An adaptation of Tim Winton’s 1997 acclaimed novella, Blueback unfolds in extended flashbacks as both an intimate mother-daughter drama and an empowering coming-of-age tale.
It is through their bond that headstrong widowed mum Dora (Radha Mitchell) imparts to Abby a love of nature which becomes the younger woman’s calling.
She introduces Abby to diving on her eighth birthday. This is how Abby meets Blueback.
Later, when illegal fishing operators begin encroaching on their serene bay to plunder endangered species, Dora organises community protests, while a teenage Abby (Ilsa Fogg) takes on the local council and poachers. She puts herself in danger to protect Blueback.
You might be inspired to do the same once you behold the crystalline beauty of the reef’s aquatic life in Australian director Robert Connolly’s underwater cinematography. Blueback himself, with his smoochy lips, is no less adorable for being mechanised puppetry. “Take a good close look at what we’re fighting for,” someone urges.

==============================

**TASK INSTRUCTIONS**
a: Summarize the Blueback film review in two sentences.
b: According to the Blueback film review, on which birthday does Dora introduce Abby to diving?
c: Carry on the Blueback film review from its final sentence.

**SUPPLIED INFORMATION**

==============================

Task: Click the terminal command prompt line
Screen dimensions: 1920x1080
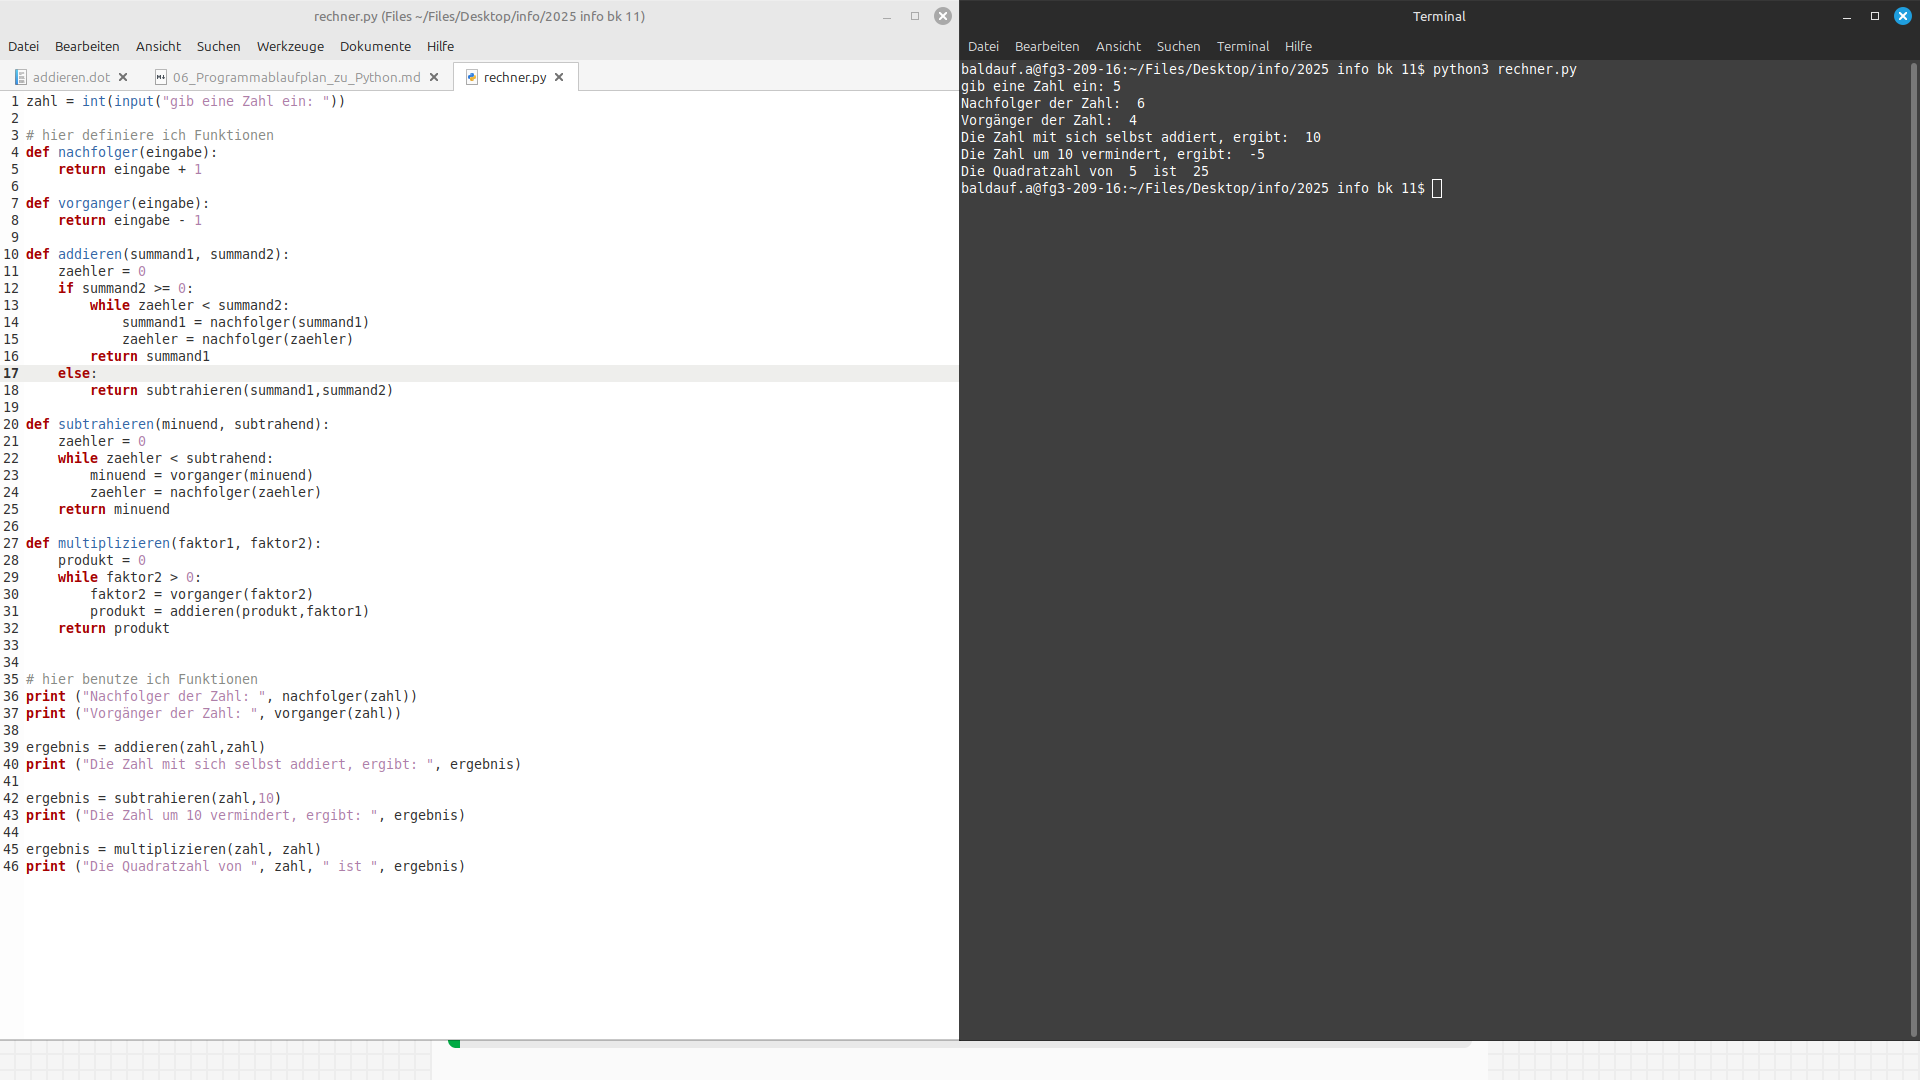Action: [x=1436, y=189]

==============================

**RESULTS**
a: Blueback, adapted from Tim Winton's 1997 novella, tells in extended flashbacks how widowed mother Dora passes her love of nature to her daughter Abby, who meets the fish Blueback when Dora introduces her to diving on her eighth birthday. When illegal fishing operators threaten their bay, Dora organizes community protests while a teenage Abby takes on the local council and poachers and puts herself in danger to protect Blueback.

b: Her eighth birthday.

c:
The script has no time to be subtle. This slight but engaging eco-family film needs to impress upon you that the marine ecosystem is dying from climate change and destructive commerce. It is a universal all-ages call to environmental activism, because the passion of just one girl does make a difference.
Hot take: Parents, you, too, can teach your children to value the natural world by taking them to this meaningful movie.